▶ **KURZE AUFGABE**
Nenne alle geografischen Namen (Städte, Stadtteile, Länder), die im folgenden Interview zum Kino Colosseum vorkommen, jeden nur einmal.

▶ **TEXTAUSZUG**
+ + + +
Interview mit Rechtsanwalt Martin Bechert, der den Betriebsrat des Kino Colosseum in Berlin vertritt
Das Berliner Traditions-Kino Colosseum im Stadtteil Pankow soll per Insolvenz geschlossen werden. Die Beschäftigten, trotz gültiger Arbeitsverträge seit Mai ohne Gehalt, kämpfen für den Erhalt des Kinos – wenn möglich in Form einer Genossenschaft oder kommunales Kino.
Am letzten Donnerstag zogen etwa 1000 Menschen für den Erhalt des Kino Colosseum in Berlin Pankow durch die Straßen vom Prenzlauer Berg. Was ist der Hintergrund der Demonstration?
Das Colosseum war eines der ersten Kinos überhaupt in Deutschland. Der Artur-Brauner-Kinosaal ist denkmalgeschützt. Für viele Menschen ist es das Kino ihrer Kindheit. Die ganze Gegend ist zudem von einer irrsinnigen Immobilienspekulation heimgesucht. Wohnraum und Kulturflächen verschwinden, Büroflächen entstehen.
+ + + +
▶ **MATERIAL**

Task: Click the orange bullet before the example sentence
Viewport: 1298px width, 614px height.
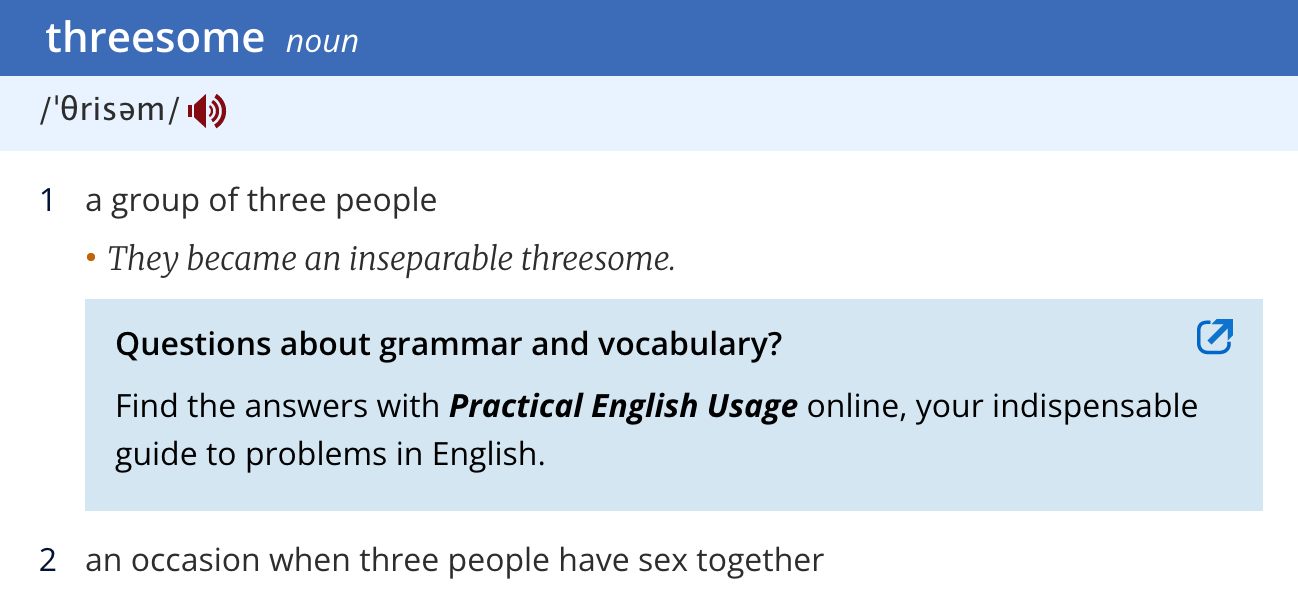Action: [x=91, y=259]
+ + + +
▶ **VOLLSTÄNDIGE LÖSUNG**
Berlin, Pankow, Prenzlauer Berg, Deutschland